Meta-Learning Adversarial Bandits
This work addresses the challenge of meta-learning in adversarial bandit scenarios, offering a novel approach for improving performance across similar tasks, though it is incremental as it builds on existing methods like Exp3 and online mirror descent.
The paper tackles the problem of online learning with bandit feedback across multiple tasks in adversarial settings, introducing a meta-algorithm that improves average performance when tasks are similar, with provable task-averaged regret guarantees for multi-armed bandits and bandit linear optimization.

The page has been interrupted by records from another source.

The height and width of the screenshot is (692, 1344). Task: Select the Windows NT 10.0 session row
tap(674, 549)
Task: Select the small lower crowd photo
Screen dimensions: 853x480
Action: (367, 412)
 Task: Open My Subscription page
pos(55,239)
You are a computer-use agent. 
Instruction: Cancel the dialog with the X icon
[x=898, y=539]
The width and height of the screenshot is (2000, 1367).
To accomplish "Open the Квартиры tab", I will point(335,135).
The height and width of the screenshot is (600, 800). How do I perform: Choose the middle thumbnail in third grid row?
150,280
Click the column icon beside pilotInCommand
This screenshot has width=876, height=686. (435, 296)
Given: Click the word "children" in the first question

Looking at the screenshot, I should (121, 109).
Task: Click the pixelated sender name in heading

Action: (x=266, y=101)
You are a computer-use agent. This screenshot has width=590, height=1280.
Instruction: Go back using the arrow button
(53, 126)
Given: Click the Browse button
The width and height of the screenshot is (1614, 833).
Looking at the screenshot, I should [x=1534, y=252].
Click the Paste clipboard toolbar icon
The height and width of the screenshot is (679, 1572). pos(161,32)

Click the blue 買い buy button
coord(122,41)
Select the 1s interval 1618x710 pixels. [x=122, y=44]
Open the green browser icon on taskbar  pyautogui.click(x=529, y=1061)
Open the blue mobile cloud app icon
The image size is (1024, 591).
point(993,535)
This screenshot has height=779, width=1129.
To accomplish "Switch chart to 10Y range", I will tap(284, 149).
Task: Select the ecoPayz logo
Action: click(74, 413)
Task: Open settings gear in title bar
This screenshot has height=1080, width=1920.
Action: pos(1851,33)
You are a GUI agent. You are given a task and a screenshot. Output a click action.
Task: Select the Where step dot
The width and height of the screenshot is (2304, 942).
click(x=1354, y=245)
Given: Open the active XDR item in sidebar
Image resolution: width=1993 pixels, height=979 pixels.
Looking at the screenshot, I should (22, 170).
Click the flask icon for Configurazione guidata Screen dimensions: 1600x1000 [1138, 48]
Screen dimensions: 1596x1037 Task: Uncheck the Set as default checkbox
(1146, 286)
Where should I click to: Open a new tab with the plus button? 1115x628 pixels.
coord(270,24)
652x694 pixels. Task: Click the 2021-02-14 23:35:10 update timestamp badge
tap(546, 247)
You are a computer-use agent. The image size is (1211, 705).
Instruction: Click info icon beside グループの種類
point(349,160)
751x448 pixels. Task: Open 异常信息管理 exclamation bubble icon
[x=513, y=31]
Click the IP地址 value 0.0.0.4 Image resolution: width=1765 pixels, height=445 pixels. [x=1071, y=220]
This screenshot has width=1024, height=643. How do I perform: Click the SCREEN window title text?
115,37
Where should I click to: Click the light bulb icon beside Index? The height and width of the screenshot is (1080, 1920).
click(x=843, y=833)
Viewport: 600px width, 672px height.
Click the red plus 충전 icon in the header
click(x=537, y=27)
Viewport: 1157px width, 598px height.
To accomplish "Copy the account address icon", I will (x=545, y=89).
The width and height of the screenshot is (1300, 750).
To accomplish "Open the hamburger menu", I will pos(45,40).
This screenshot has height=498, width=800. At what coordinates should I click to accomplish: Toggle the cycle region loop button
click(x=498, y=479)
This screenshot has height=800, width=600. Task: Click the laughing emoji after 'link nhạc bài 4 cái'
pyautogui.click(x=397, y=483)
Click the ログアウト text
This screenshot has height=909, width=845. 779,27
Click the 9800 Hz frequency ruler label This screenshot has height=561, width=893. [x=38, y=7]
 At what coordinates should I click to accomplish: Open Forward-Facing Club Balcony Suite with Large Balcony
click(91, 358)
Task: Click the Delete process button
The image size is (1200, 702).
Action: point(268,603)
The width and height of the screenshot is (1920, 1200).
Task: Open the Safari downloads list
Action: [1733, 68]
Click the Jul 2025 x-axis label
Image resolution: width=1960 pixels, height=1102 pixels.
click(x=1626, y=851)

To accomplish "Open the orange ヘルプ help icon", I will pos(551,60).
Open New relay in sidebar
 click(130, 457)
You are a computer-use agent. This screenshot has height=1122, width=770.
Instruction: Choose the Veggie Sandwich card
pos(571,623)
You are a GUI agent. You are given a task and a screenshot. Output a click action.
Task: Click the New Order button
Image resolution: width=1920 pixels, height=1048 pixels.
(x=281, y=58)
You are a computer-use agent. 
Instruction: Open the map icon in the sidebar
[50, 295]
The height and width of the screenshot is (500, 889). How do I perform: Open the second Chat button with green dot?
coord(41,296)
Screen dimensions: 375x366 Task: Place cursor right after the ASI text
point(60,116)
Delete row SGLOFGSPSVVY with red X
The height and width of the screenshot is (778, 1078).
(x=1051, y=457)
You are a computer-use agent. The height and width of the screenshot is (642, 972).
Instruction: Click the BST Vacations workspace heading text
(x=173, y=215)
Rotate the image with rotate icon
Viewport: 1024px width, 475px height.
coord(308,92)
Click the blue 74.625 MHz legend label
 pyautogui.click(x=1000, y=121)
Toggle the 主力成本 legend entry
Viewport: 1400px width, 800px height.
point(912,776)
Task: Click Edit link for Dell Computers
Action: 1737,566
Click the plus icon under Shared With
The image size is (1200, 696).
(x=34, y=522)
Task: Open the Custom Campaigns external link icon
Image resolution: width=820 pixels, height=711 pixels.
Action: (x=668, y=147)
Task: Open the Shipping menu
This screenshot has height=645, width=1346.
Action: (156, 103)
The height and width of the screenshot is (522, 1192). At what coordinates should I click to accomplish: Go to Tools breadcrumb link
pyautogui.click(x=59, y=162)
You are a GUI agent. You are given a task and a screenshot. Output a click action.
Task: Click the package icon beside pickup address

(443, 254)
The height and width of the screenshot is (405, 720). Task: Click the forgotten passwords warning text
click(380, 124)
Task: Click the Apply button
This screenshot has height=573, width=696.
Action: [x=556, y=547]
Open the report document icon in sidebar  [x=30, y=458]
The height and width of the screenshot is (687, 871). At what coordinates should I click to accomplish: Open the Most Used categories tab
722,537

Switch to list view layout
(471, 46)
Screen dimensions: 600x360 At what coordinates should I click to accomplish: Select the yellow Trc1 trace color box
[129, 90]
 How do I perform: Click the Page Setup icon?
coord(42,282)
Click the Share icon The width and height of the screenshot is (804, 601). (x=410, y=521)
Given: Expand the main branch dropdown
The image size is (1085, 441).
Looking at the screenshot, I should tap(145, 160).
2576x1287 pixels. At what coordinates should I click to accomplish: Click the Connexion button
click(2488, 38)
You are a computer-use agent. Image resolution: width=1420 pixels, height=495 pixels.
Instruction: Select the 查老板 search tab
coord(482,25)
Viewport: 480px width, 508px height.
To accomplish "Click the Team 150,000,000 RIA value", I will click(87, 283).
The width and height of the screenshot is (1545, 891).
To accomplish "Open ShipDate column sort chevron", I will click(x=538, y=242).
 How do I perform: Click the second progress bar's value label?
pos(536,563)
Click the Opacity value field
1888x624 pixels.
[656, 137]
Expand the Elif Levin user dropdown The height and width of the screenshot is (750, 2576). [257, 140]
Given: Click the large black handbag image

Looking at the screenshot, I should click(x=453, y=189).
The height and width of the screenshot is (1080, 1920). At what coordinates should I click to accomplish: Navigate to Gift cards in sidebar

We study online learning with bandit feedback across multiple tasks, with the goal of improving average performance across tasks if they are similar according to some natural task-similarity measure. As the first to target the adversarial setting, we design a unified meta-algorithm that yields setting-specific guarantees for two important cases: multi-armed bandits (MAB) and bandit linear optimization (BLO). For MAB, the meta-algorithm tunes the initialization, step-size, and entropy parameter of the Tsallis-entropy generalization of the well-known Exp3 method, with the task-averaged regret provably improving if the entropy of the distribution over estimated optima-in-hindsight is small. For BLO, we learn the initialization, step-size, and boundary-offset of online mirror descent (OMD) with self-concordant barrier regularizers, showing that task-averaged regret varies directly with a measure induced by these functions on the interior of the action space. Our adaptive guarantees rely on proving that unregularized follow-the-leader combined with multiplicative weights is enough to online learn a non-smooth and non-convex sequence of affine functions of Bregman divergences that upper-bound the regret of OMD.